以RIG-I和STING等信号通路为代表的抗病毒应答是国际免疫学研究前沿。然而其关键调控机制仍有待阐明和完善。我们在前期的工作中部分探究了ATP酶p97在天然免疫中的功能与机制，发现p97与Npl4形成的复合物能够通过介导与K63泛素化相关联的K48泛素化来负调控RIG-I信号通路。进一步体内实验揭示破坏p97复合物的组装能够增强小鼠的抗病毒免疫反应。此外，初步研究表明p97复合物很可能也调控了STING信号通路。因此，本项目拟在上述工作基础上，一方面研究p97复合物对STING通路的潜在调控作用与机制，发现新靶点；另一方面靶向p97复合物进行抗病毒药物筛选，从分子水平深入探讨先导化合物对p97复合物组装的影响。最后，综合利用细胞和小鼠模型对p97调控STING通路的功能机制及先导化合物进行评估、验证与完善。本项目研究将进一步完善抗病毒免疫应答理论知识，并为相关药物研发及临床治疗提供基础。

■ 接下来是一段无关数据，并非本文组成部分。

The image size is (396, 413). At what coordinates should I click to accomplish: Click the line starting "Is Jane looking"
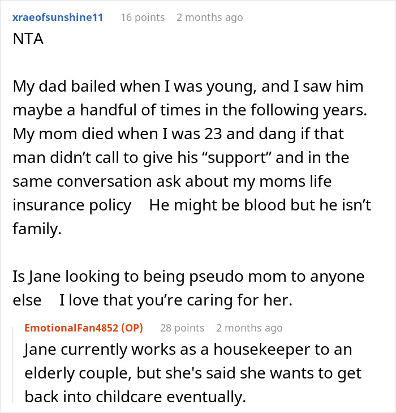pos(187,277)
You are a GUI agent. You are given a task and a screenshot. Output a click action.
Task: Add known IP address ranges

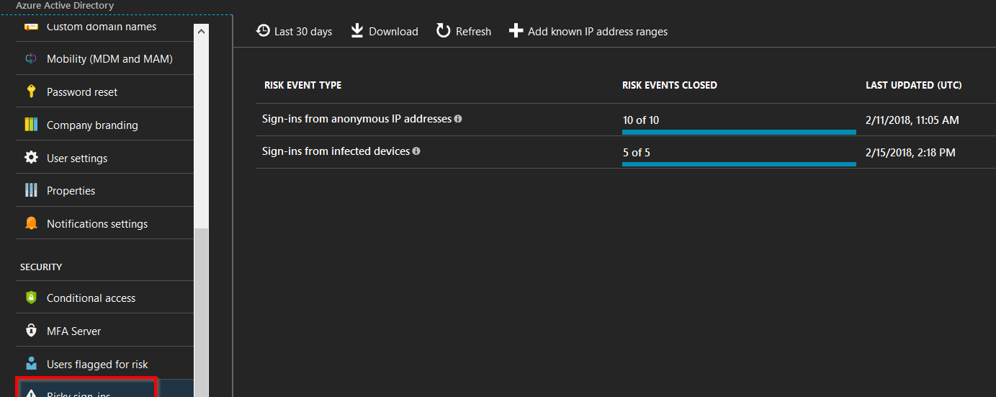[588, 31]
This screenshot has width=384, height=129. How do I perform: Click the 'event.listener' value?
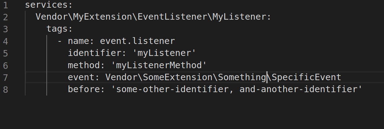137,41
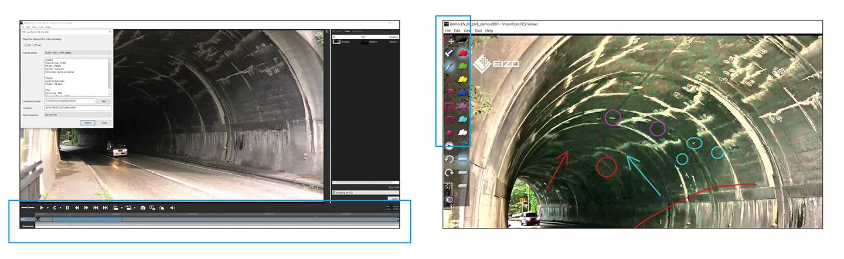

Viral infections pose increasing threats to public health throughout the world. Innate immunity serves as the first line of defense in the response against the pathogenic invasion of hosts by viruses. RIG-I-MAVS and cGAS-STING signaling pathways have been uncovered recently to be crucial for host defense against a range of RNA and DNA viruses. However, the regulatory mechanisms involved in these two pathways remain to be elucidated. In previous studies, we have identified p97-Npl4 complex as a negative regulator of RIG-I-mediated antiviral responses. Structural and structure-directed mutational studies indicate that an intact state of the p97-Npl4 complex is essential for the regulation of antiviral signaling. Consistently, administration of compounds targeting p97 ATPase activity is shown to enhance antiviral response and protect mice from vesicular stomatitis virus infection. Taken together, these observations reveal the p97 complex as a potential drug target in antiviral therapy. Meanwhile, our preliminary findings suggest that p97 complex may also regulate cGAS-STING signaling pathway upon DNA virus infection. Here, we focus on p97-Npl4 complex-mediated regulation of cGAS-STING signaling pathway, intending to identify the key proteins associated with p97 or Npl4 and implore the novel mechanism about antiviral immune responses. Besides, we attempt to develop novel inhibitors targeting the p97-Npl4 interface through high-throughput screening, trying to find the lead compounds that interfere with the interaction between p97 and Npl4. Taken together, our research will contribute to further clarify the regulatory mechanism of antiviral signaling transduction and provide new strategies for antiviral therapy.